CHALLENGES OF IMPLEMENTING A FOOD POLICY

The witnesses that the Committee heard unanimously supported the Government of Canada’s initiative to establish Canada’s  first food policy. They stated that developing a food policy that involves many stakeholders is an enormous challenge, particularly because Canada’s food system is quite complex.

Moreover, the agriculture and agri-food sector continues to demonstrate flexibility and to provide products that meet consumer demands regarding health, food safety, environmental protection and animal welfare. In addition to satisfying growing consumer demands, the sector must produce food in a changing environment, given climate change, a growing global population and increasingly limited resources.

Witnesses noted that food is a complicated subject that involves many players from various sectors. Canada’s food system includes a large number of stakeholders that play crucial roles throughout the agri-food chain, from production and processing all the way to the consumer’s table.

The food policy is expected to be released in early 2018. Since many stakeholders with different perspectives are involved and given the complexity of developing a national food policy, Cam Dahl, President of Cereals Canada, sounded a note of caution. He suggested that the policy development process not be rushed, as it requires an ongoing dialogue. Mr. Dahl said, “A hastily constructed policy will undoubtedly miss key elements that are important both to Canadian society as a whole and to Canadian agricultural producers.”[7]

COMPONENTS OF THE FOOD POLICY

A number of witnesses said that the first component that should be included in a food policy is official recognition of the right to food. As one of the fundamental principles set out in the Universal Declaration of Human Rights of 1948, the right to food absolutely must be at the heart of the food policy in order to ensure the health and well-being of all individuals and their families. According to Hilal Elver, United Nations Special Rapporteur on the Right to Food, Canada is a leader in supporting the right to food. Canada confirmed this position in 1976 when it signed the International Covenant on Economic, Social and Cultural Rights, which recognized the right of everyone to adequate food and freedom from hunger.[8]

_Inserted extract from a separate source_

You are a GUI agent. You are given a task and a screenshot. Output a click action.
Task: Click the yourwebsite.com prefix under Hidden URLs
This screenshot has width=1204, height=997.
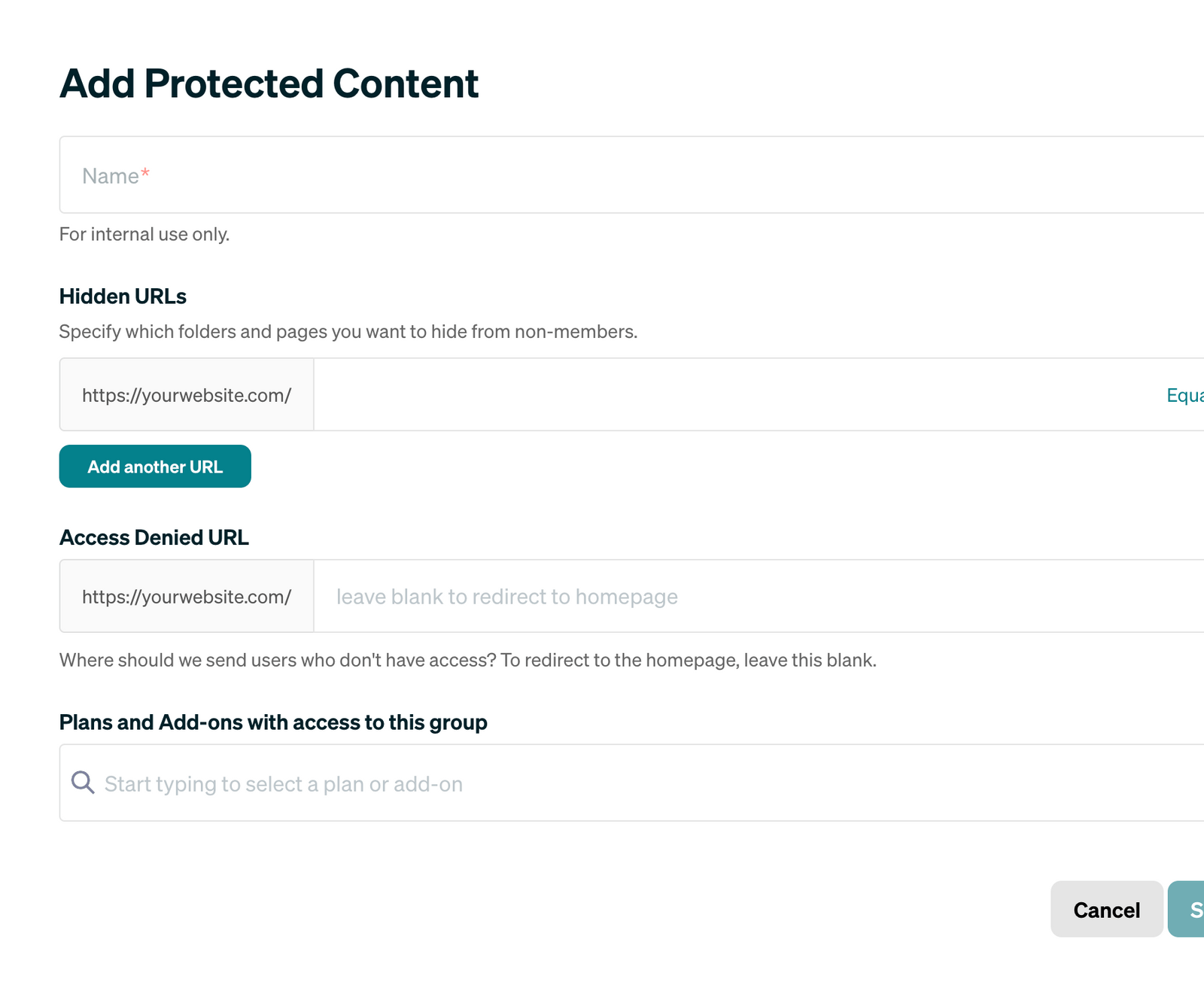point(187,394)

Canada has also ratified several other international legal instruments that confer a right to adequate food on particular segments of society, such as women and children.
Most recently, Canada made a commitment to adopt a national plan for the realization of the 2030 agenda for sustainable development. Particularly relevant is goal number two, which affirms a commitment to end hunger, achieve food security and nutrition, and promote sustainable agriculture. This commitment is very central to Canada's evolving national and international food security.[9]

Recommendation 1

The Committee recommends that the Government recognize that Canadians have the right to adequate nutrition and that the Government of Canada align its policies to achieve this goal for all Canadians.

A. Increasing Access to Affordable Food

Witnesses told the Committee that despite the abundance of food in Canada, not all Canadians have access to affordable food. On average, Canadians devote 14% of their income to food purchases, of which 10% represents groceries and 4% represents restaurant expenditures. Some witnesses argued that Canada is one of the countries where households devote the lowest proportion of their income to food. However, households in remote and Northern regions of Canada spend a larger proportion of their income on food, as food prices there are much higher than in southern Canada. Furthermore, the rate of food insecurity is higher among those segments of the population, particularly among Indigenous populations.[10]

Health Canada references the following definition of food insecurity: “the inability to acquire or consume an adequate diet quality or sufficient quantity of food in socially acceptable ways, or the uncertainty that one will be able to do so.”[11] According to PROOF, a food insecurity research organization at the University of Toronto, over 4 million Canadians experience food insecurity, including 1 in 6 children. The rate of food insecurity is particularly high among children living in Canada’s North. A recent UNICEF report revealed that Canada ranks 37th among 41 high-income nations in childhood food security.[12] Various studies have measured the level of food insecurity among Indigenous populations and found that it varies from 24% to 70%.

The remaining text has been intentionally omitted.